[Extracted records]
========================
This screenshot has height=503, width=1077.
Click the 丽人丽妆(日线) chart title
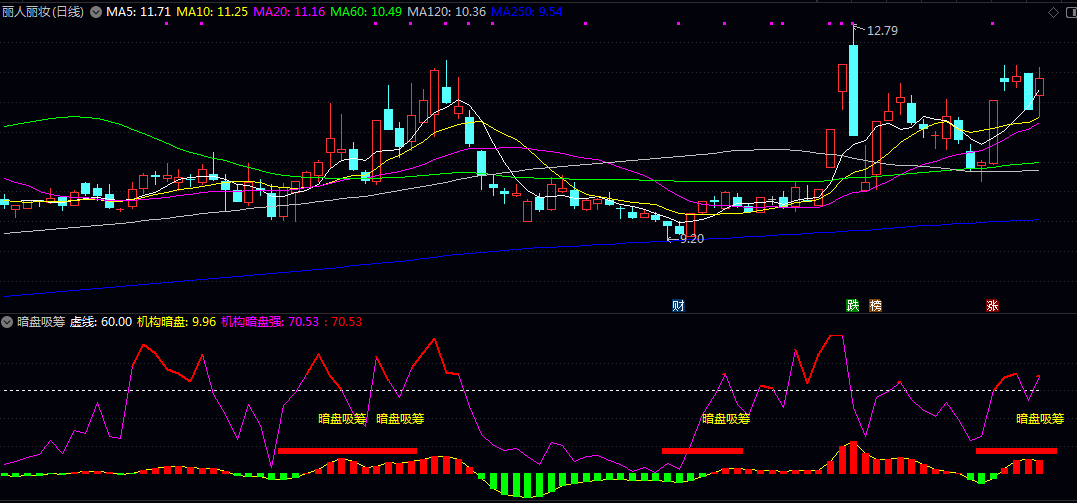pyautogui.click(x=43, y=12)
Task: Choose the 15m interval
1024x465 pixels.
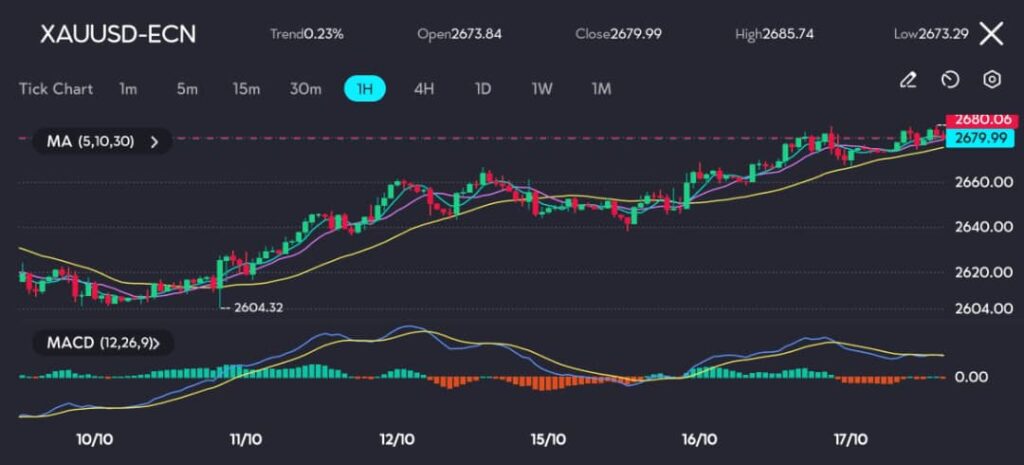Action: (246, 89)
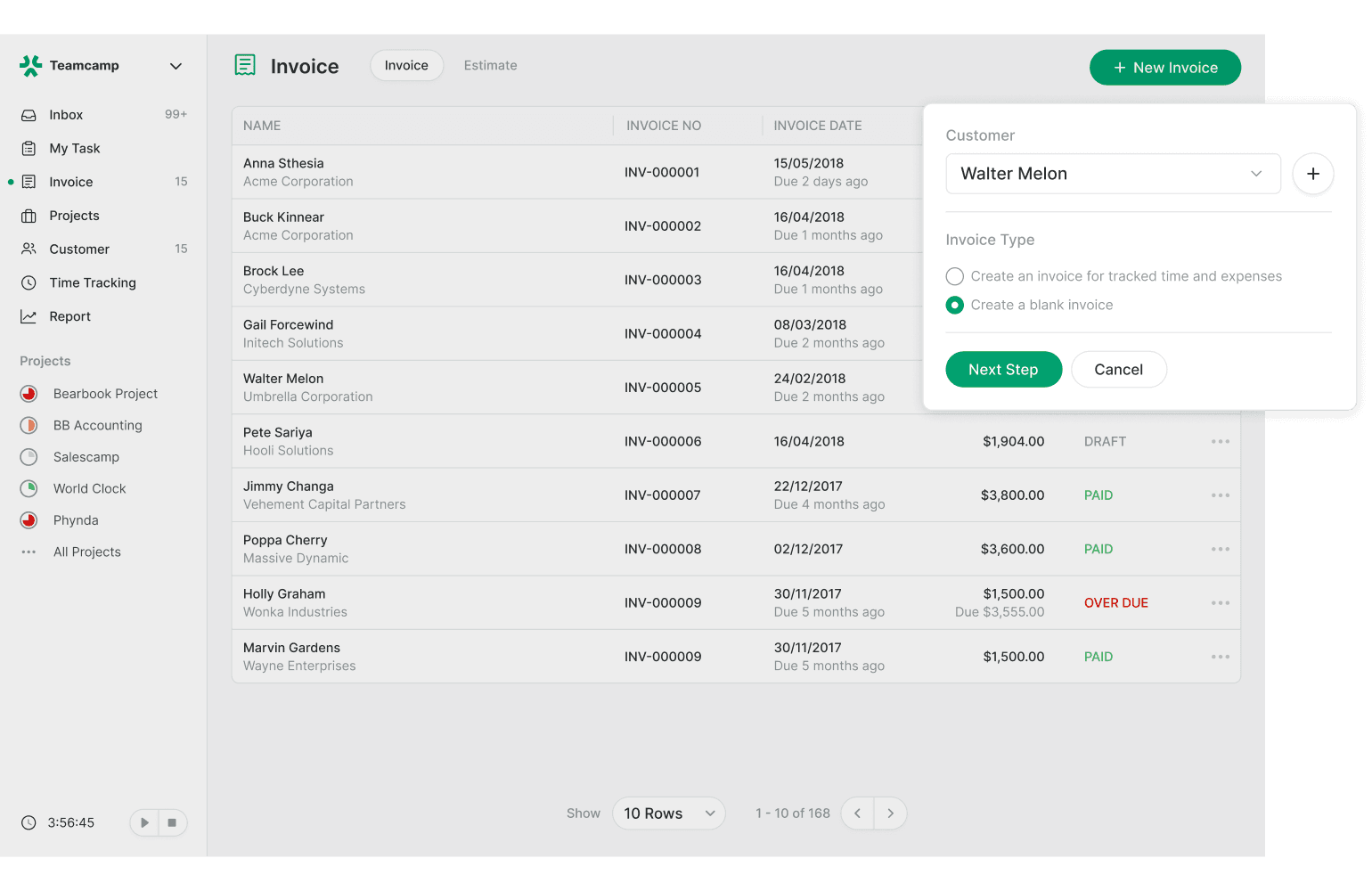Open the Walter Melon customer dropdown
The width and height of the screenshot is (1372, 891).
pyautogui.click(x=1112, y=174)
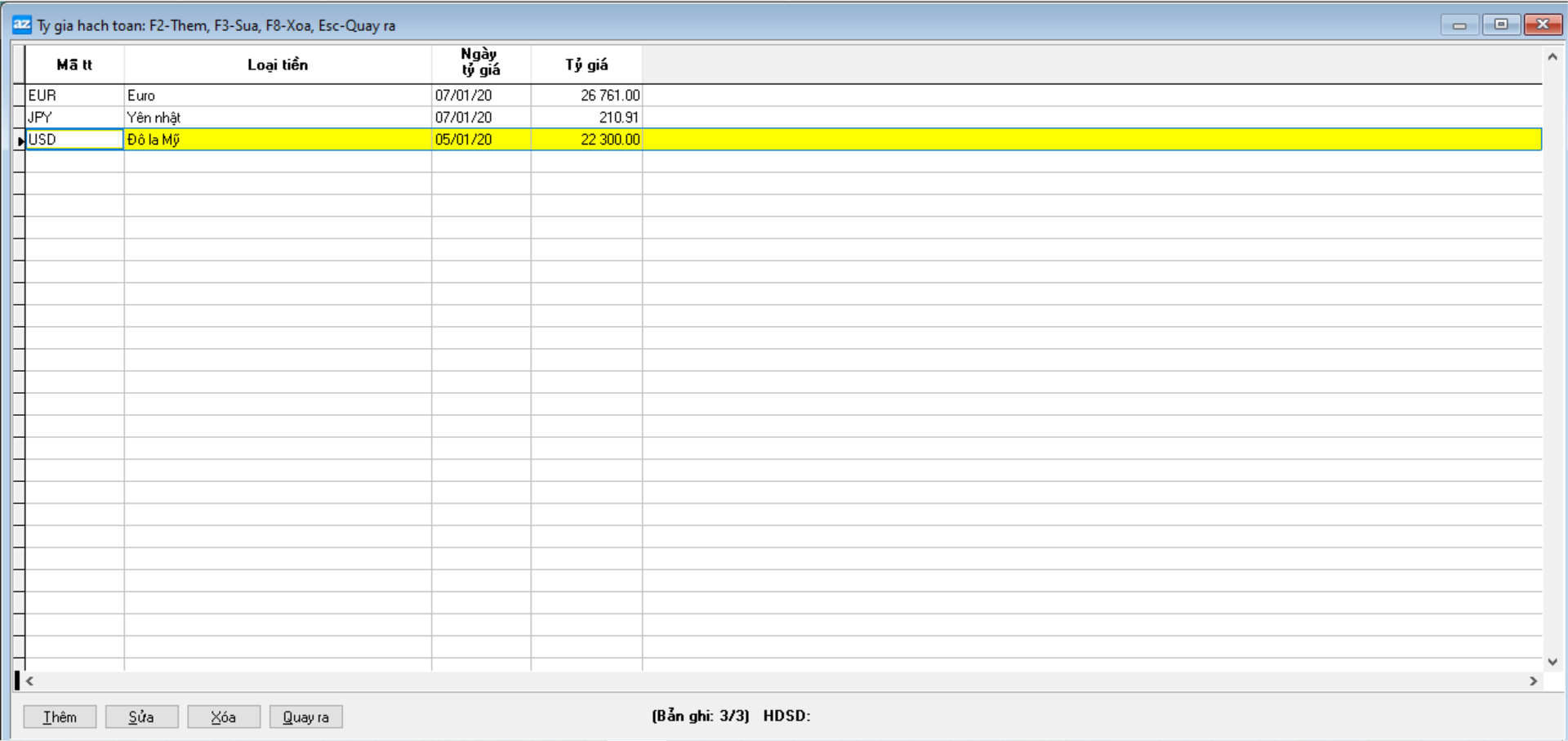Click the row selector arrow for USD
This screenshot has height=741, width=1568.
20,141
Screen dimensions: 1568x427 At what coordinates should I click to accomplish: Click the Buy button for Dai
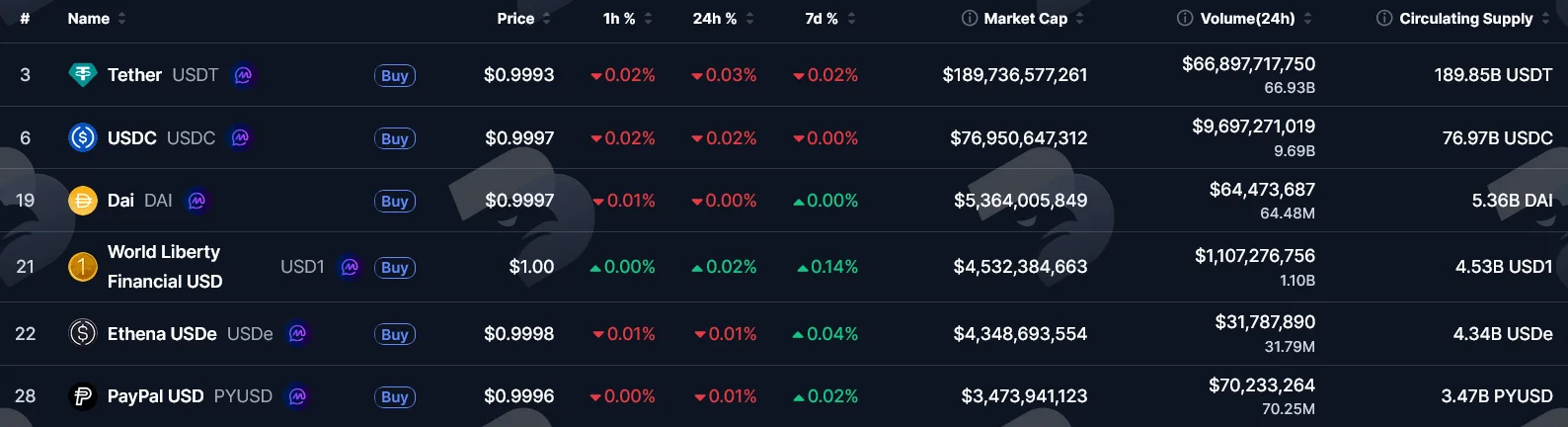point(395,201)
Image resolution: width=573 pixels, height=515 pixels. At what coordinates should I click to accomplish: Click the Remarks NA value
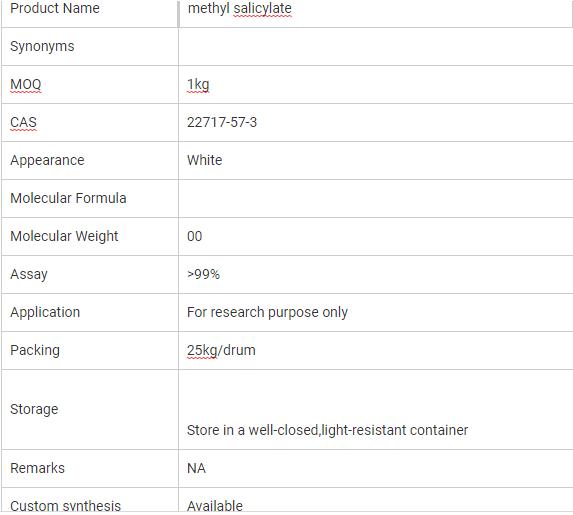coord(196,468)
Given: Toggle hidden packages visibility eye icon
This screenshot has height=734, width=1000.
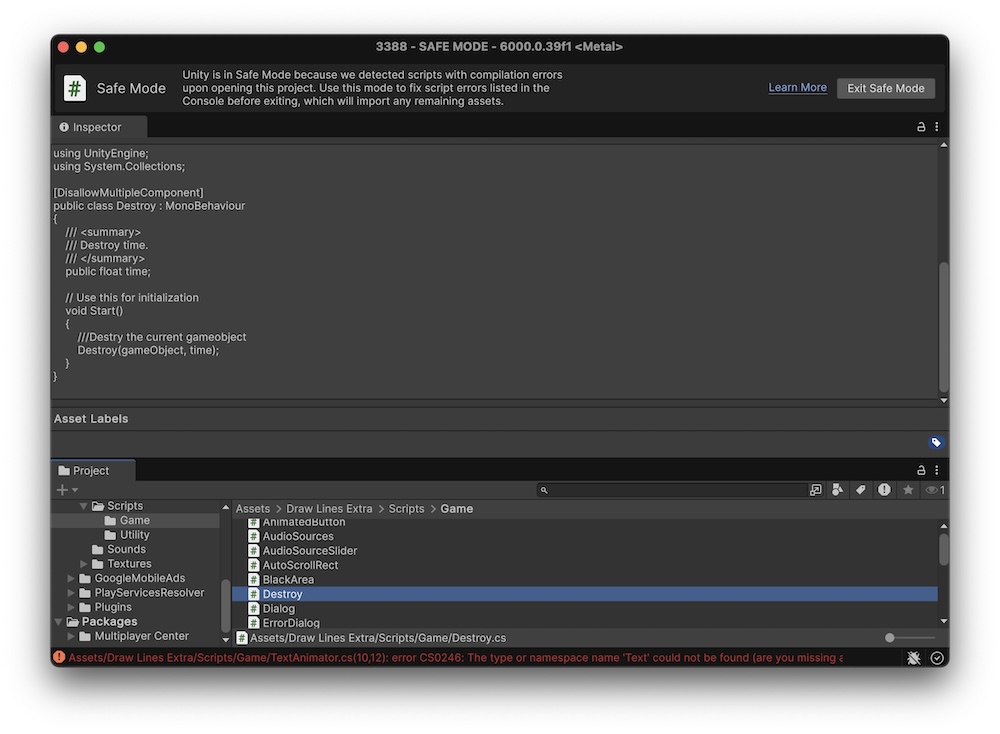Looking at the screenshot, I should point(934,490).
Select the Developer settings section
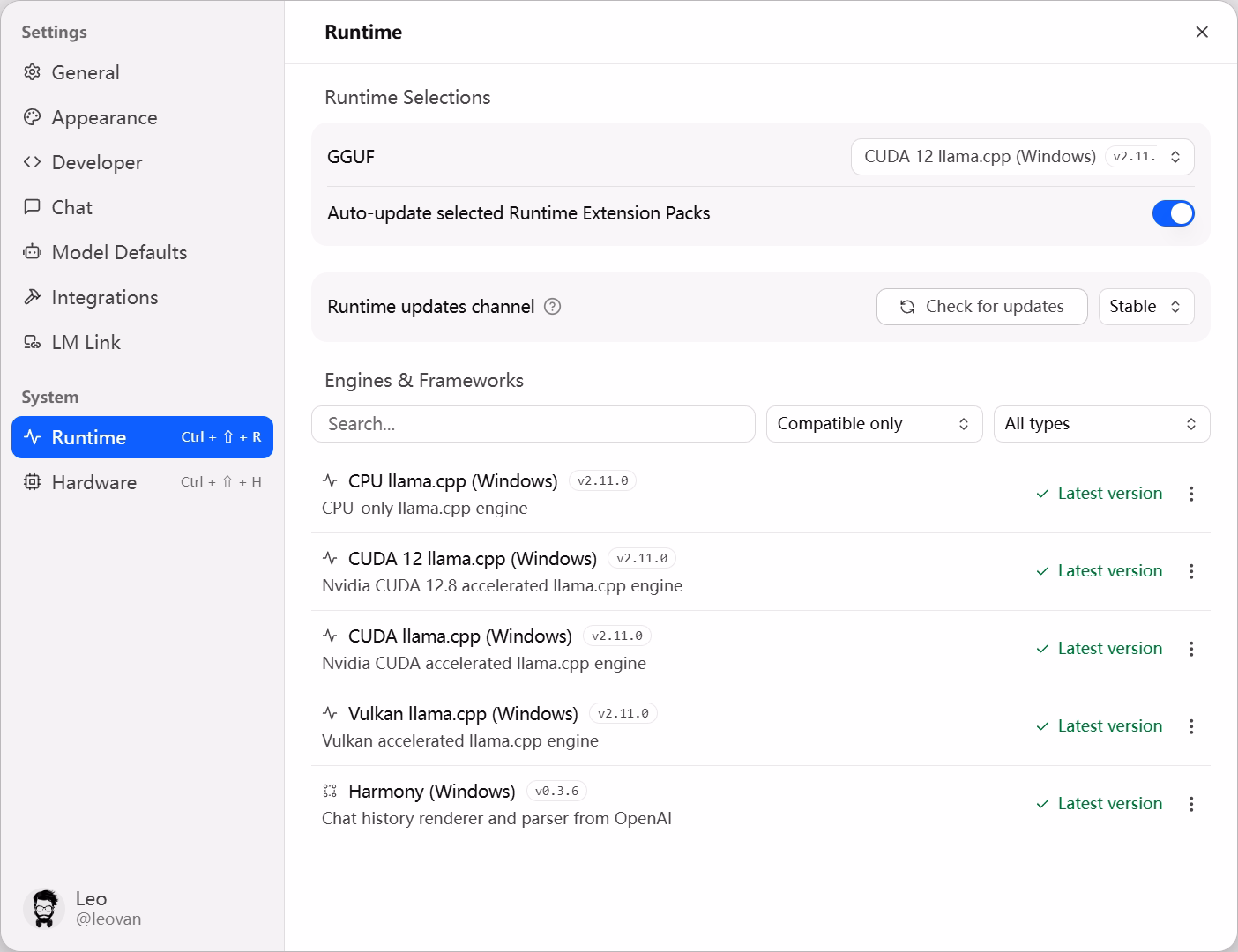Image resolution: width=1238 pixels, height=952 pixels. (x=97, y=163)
========================
## WORK REQUIRED
Switch every occurrence of "coordinates" to "location" in the data and write all of it out again with nothing else altered. Omit the pictures from your answer.

## SOLUTION TO THIS TASK
This screenshot has height=503, width=1077.
Click the 丽人丽妆(日线) chart title
pyautogui.click(x=43, y=12)
Task: Choose the 15m interval
1024x465 pixels.
Action: (246, 89)
Open the Walter Melon customer dropdown
The width and height of the screenshot is (1372, 891).
pyautogui.click(x=1112, y=174)
Click the row selector arrow for USD
This screenshot has height=741, width=1568.
20,141
Screen dimensions: 1568x427 At what location should I click to accomplish: Click the Buy button for Dai
point(395,201)
Image resolution: width=573 pixels, height=515 pixels. At what location should I click to accomplish: Click the Remarks NA value
coord(196,468)
Given: Toggle hidden packages visibility eye icon
This screenshot has height=734, width=1000.
Looking at the screenshot, I should point(934,490).
Select the Developer settings section
Image resolution: width=1238 pixels, height=952 pixels. (x=97, y=163)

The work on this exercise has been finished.